I have an  email subscription to a website for parents that sends me a parenting tip each week. I thought I would share this one with you because I think time outs can be a little over used and for a lot of kids aren't very effective, at least not at the day care I work at.  I really liked the idea of taking a break rather than using a time out as a means to discipline all the time. Let me know what you think. I have more to share on the idea of training your child's heart from a great book I have read about it by the same guy who uses "The Break" in his household. The website is called biblicalparenting.org if you are interested in subscribing! Happy parenting! Ha Ha Ha!

Parenting Tip
October 25, 2010

Teach Children to Take a Break
When you begin to see a bad attitude or hear that manipulative whining voice, have your child take a Break. With young children, as young as two or three years old, have them sit in a particular place, a chair, a carpet square, the hallway, or a bottom step. For older children, you might send them to the parent's room or to another quiet place.

We believe that the Break is much more helpful than Time Out. The instructions given are simple and clear. "You need to go take a Break. Come back and see me when you've calmed down and are ready to talk about this nicely."

Two differences are important. The child knows that the objective in taking a Break is a changed heart and also the child helps determine the length of time spent in the break place, coming back only when ready for a debriefing.

These two differences between Time Out and the Break change the posture of the parent. With Time Out, the parent is the policeman, keeping the child in the chair until the sentence for misbehavior has been served. With the Break, the parent is eagerly waiting for the child to return so that they can debrief and more forward.

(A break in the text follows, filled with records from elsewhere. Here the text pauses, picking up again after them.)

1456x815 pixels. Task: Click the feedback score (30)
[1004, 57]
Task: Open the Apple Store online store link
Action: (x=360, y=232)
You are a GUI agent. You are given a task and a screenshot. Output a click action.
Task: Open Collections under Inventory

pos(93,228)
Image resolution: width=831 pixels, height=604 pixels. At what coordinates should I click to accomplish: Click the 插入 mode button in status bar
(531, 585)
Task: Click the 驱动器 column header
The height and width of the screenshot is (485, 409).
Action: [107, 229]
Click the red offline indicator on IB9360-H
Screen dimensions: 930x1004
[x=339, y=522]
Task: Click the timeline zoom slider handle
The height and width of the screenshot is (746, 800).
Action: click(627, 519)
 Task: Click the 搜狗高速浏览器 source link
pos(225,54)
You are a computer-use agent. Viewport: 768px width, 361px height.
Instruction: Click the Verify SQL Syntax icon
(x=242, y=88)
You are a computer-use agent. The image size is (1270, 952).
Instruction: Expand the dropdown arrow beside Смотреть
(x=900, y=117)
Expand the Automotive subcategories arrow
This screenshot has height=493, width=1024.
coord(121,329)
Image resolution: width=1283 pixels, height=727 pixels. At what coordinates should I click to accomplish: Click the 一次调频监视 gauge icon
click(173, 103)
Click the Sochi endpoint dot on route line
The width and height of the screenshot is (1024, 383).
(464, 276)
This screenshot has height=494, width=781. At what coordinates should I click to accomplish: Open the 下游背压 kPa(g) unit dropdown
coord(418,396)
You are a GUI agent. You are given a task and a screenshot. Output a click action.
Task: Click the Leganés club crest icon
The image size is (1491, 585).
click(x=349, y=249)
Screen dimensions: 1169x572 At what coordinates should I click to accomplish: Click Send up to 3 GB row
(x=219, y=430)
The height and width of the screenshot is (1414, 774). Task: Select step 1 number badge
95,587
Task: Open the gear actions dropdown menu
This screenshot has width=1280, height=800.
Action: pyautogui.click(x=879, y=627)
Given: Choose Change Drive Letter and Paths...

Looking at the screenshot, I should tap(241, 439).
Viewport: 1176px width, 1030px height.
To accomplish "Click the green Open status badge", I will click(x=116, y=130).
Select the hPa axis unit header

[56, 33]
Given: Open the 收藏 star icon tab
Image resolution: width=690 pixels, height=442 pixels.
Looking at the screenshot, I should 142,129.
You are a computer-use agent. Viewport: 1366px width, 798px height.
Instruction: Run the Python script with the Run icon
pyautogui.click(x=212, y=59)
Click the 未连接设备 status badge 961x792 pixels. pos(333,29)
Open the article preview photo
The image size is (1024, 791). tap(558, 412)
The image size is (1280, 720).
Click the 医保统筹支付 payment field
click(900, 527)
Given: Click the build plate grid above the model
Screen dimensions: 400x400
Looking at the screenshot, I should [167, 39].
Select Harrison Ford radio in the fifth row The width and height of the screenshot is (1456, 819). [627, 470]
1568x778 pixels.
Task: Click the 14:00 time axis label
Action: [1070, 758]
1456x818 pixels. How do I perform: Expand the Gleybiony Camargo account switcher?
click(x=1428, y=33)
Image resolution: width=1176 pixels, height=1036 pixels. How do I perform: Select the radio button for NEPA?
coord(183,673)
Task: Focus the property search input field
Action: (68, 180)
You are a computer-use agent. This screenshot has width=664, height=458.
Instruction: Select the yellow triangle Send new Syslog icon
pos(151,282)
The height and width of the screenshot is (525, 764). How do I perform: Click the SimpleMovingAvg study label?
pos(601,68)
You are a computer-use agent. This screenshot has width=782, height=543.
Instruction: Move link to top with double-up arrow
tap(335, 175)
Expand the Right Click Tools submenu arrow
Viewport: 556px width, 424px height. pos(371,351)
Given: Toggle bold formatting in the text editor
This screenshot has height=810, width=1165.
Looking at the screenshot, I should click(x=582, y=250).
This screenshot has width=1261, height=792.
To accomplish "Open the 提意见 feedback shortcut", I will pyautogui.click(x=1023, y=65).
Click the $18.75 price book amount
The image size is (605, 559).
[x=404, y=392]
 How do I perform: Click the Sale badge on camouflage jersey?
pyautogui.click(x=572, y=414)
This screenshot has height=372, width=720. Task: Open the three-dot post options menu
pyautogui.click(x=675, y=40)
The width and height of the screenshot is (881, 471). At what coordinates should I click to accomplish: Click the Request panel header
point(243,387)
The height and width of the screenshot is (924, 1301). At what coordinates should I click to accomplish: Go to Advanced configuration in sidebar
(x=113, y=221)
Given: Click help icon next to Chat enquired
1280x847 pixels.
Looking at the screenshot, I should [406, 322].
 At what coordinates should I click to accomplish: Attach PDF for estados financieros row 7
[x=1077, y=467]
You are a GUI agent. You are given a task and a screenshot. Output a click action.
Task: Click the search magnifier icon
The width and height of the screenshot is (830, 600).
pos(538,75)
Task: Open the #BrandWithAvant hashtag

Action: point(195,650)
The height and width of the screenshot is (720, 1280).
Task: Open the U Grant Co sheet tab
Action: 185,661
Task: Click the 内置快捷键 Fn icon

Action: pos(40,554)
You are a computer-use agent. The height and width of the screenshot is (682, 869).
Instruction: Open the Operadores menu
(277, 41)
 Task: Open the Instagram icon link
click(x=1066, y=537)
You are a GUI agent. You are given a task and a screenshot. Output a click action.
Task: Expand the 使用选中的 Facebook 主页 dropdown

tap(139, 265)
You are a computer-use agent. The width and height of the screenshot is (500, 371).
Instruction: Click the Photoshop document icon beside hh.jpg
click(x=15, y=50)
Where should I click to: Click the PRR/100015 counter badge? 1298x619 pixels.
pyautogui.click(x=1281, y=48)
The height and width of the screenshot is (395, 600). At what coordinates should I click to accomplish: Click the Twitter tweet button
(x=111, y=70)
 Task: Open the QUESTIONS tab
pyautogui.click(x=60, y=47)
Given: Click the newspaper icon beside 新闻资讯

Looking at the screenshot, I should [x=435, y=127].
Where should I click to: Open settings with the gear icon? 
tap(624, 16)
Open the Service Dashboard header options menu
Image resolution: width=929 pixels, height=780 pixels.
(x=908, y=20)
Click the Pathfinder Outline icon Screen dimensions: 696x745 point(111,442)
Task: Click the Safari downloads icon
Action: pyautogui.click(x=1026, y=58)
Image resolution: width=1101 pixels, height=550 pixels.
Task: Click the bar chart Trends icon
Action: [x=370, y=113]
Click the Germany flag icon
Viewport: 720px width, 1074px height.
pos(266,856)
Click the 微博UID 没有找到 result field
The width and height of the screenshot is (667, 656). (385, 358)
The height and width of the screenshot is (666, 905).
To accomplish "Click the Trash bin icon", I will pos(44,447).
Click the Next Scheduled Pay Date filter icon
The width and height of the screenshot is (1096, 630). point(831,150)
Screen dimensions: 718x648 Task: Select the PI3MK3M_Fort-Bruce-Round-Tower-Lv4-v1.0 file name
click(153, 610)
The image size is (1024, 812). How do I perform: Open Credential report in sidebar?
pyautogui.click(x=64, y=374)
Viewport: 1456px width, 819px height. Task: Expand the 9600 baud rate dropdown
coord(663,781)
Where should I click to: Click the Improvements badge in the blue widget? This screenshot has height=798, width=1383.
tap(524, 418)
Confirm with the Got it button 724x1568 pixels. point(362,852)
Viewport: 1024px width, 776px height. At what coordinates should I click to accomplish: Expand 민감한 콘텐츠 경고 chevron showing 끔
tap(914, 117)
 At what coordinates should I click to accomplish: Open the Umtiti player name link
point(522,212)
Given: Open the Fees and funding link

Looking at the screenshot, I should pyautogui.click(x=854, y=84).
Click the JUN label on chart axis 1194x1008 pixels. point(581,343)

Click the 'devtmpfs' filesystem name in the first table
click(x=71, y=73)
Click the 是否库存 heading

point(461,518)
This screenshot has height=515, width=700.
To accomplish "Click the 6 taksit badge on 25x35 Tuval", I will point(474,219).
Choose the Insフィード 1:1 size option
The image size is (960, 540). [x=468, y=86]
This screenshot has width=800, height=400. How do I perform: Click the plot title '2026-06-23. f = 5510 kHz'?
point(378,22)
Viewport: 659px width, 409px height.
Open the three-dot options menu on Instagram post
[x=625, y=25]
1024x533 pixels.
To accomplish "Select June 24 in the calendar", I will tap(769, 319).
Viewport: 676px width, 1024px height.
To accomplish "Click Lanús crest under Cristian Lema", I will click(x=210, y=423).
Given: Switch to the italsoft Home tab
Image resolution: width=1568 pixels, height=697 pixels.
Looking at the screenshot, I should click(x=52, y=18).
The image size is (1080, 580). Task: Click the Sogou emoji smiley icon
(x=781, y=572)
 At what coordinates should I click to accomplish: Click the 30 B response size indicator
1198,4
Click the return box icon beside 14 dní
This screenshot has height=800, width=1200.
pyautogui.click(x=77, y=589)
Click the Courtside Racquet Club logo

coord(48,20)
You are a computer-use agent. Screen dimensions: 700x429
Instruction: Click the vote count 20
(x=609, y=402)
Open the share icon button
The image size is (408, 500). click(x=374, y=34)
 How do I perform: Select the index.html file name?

The Break helps parents address heart issues with children and can become a primary discipline technique. It actually comes from the Bible in the teaching about discipline in God's family, the Church (Matthew 18, 1 Corinthians 5, and 2 Corinthians 2). The idea is basically this: If you can't abide by the principles that make this family work, then you can't enjoy the benefits of family life. The two go hand in hand.

This parenting tip was taken from the book, Home Improvement, The Parenting Book You Can Read to Your Kids, by Dr. Scott Turansky and Joanne Miller, RN, BSN.


If this tip was sent to you by a friend and you'd like to continue to receive tips yourself, you can sign up at www.biblicalparenting.org.

3 comments:

  1. I like the idea of a "break." This is what I try to do with Annabel (sometimes I'll admit it turns into time-out, but that's never my goal, just my human-ness), anyway, a GREAT idea is to have a designated "comfort corner." This is the child's designated place for taking a break and regrouping from big feelings. You can have a pillow or beanbag, other comforting items like a favorite stuffed animal or books, a picture of the family, etc.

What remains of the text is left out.